DATA FOR THIS TASK »
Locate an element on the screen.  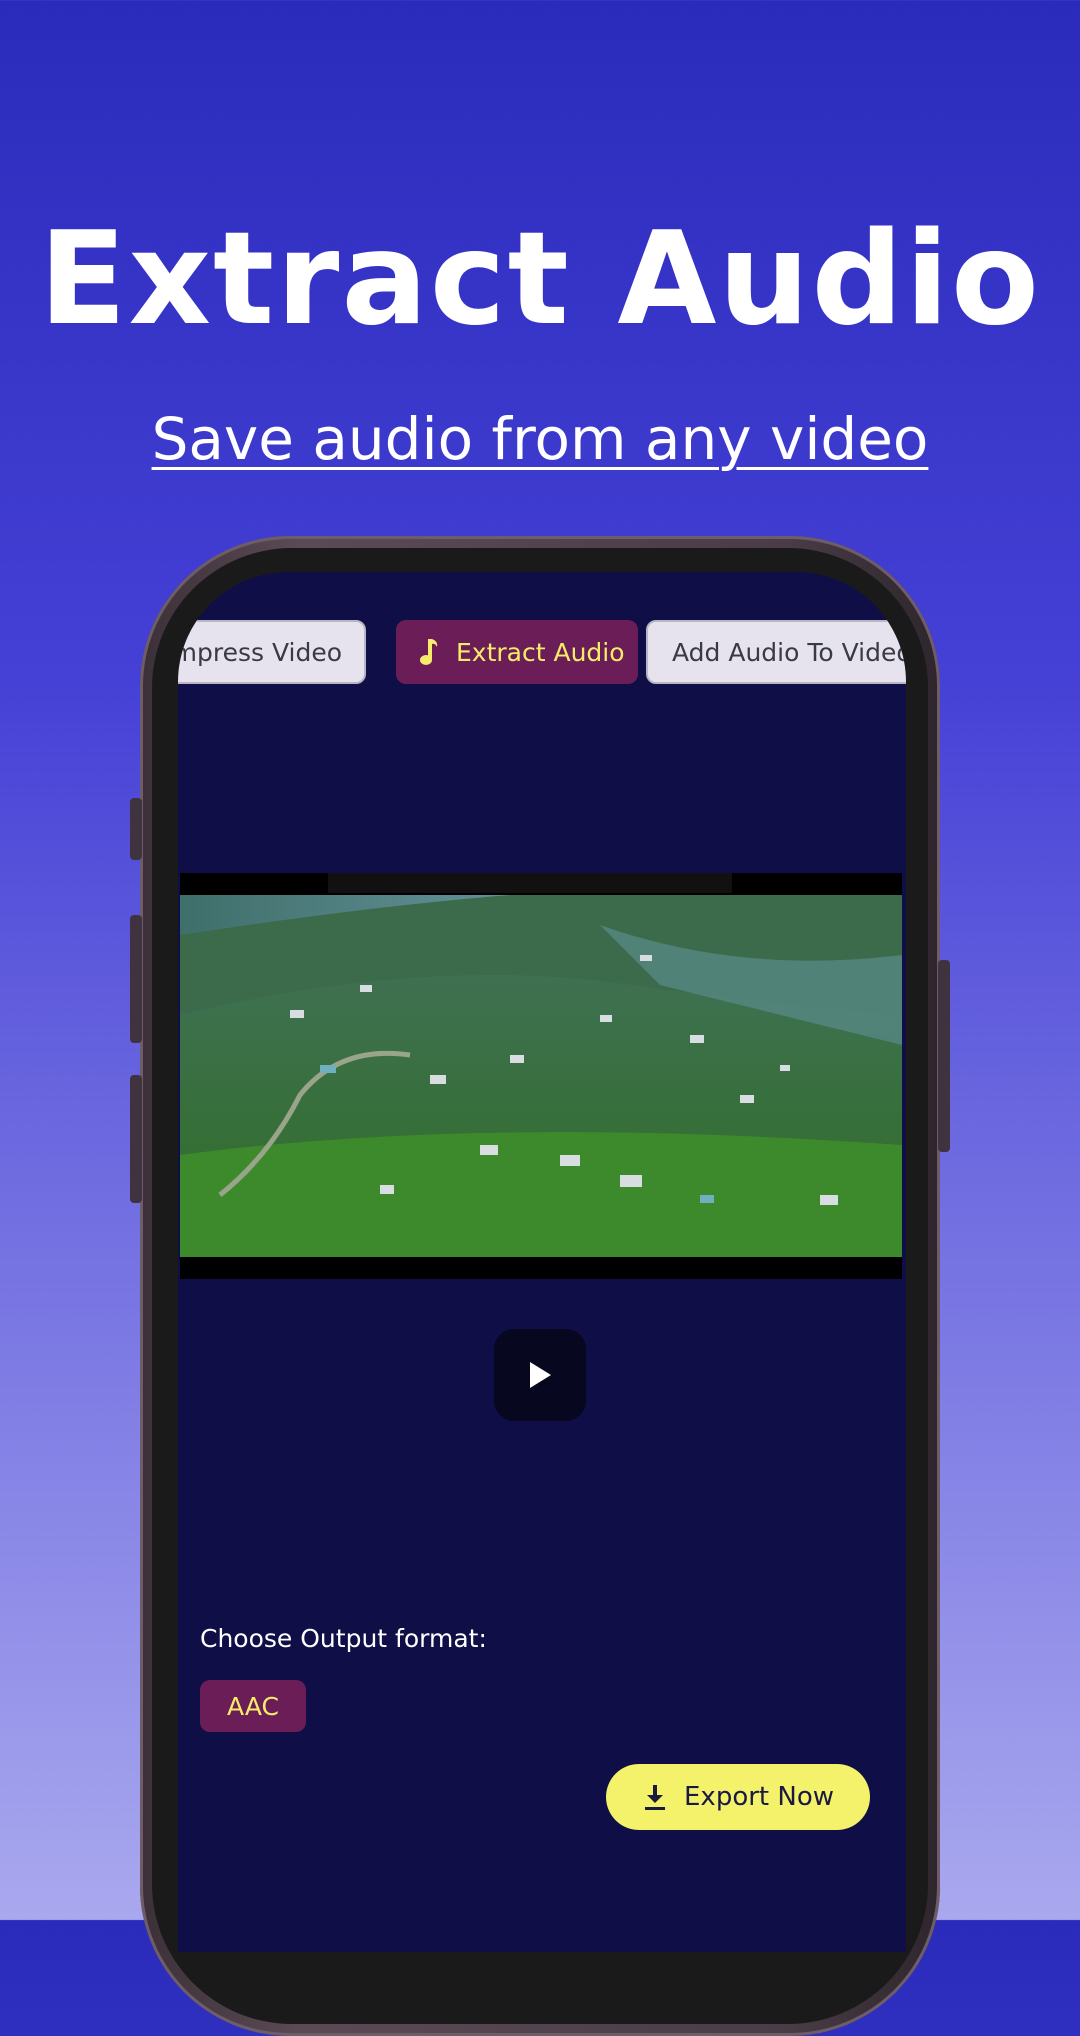
tab-compress-video: Compress Video is located at coordinates (272, 652).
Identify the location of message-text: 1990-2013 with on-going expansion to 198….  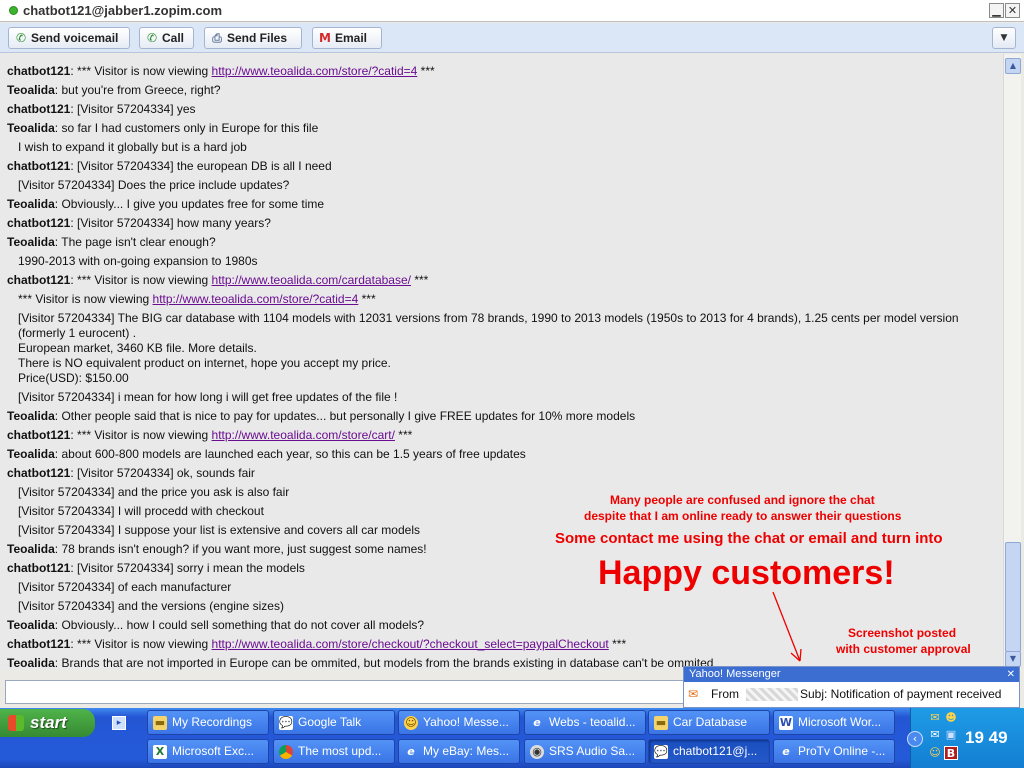
(138, 261).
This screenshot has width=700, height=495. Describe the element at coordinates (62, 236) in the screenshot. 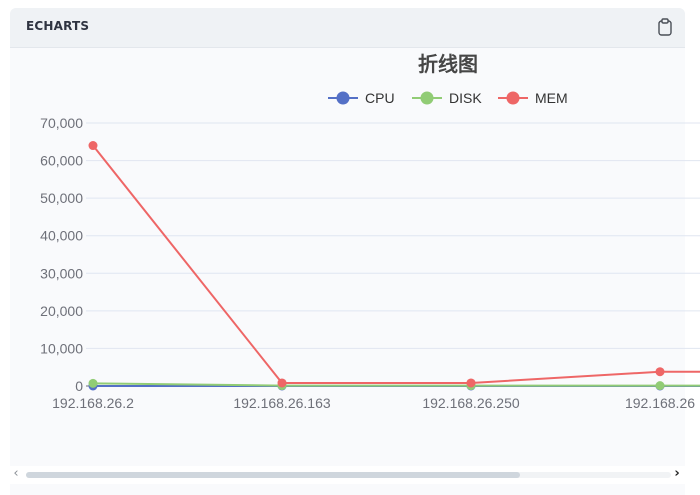

I see `y-tick-label: 40,000` at that location.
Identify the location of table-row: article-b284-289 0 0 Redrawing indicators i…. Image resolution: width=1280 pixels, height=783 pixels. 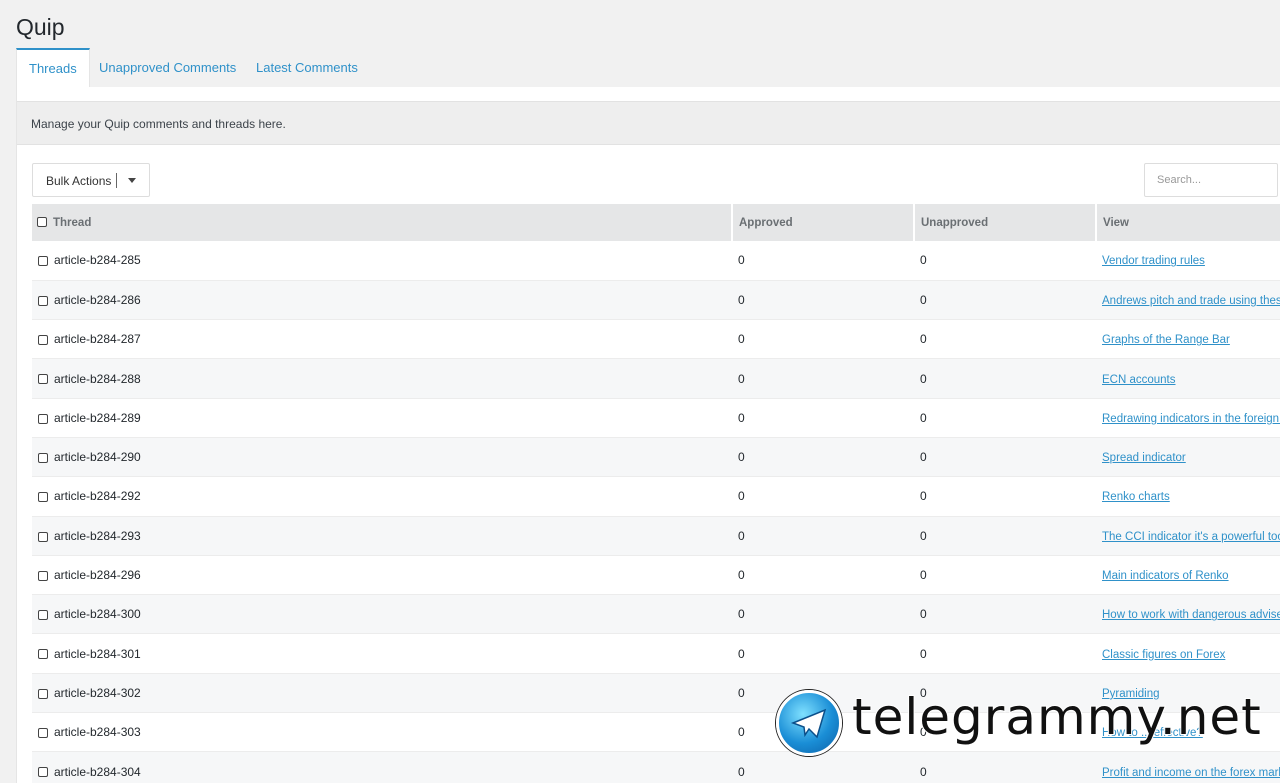
(656, 418).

EXERCISE AIM » Reproduce every one of the items above word for word, leaving out the pictures.

WRITTEN RESPONSE »
Locate an element on the screen.  
tab-compress-video: Compress Video is located at coordinates (272, 652).
Identify the location of message-text: 1990-2013 with on-going expansion to 198….  
(138, 261).
This screenshot has width=700, height=495. Describe the element at coordinates (62, 236) in the screenshot. 

I see `y-tick-label: 40,000` at that location.
Identify the location of table-row: article-b284-289 0 0 Redrawing indicators i…. Image resolution: width=1280 pixels, height=783 pixels. 
(656, 418).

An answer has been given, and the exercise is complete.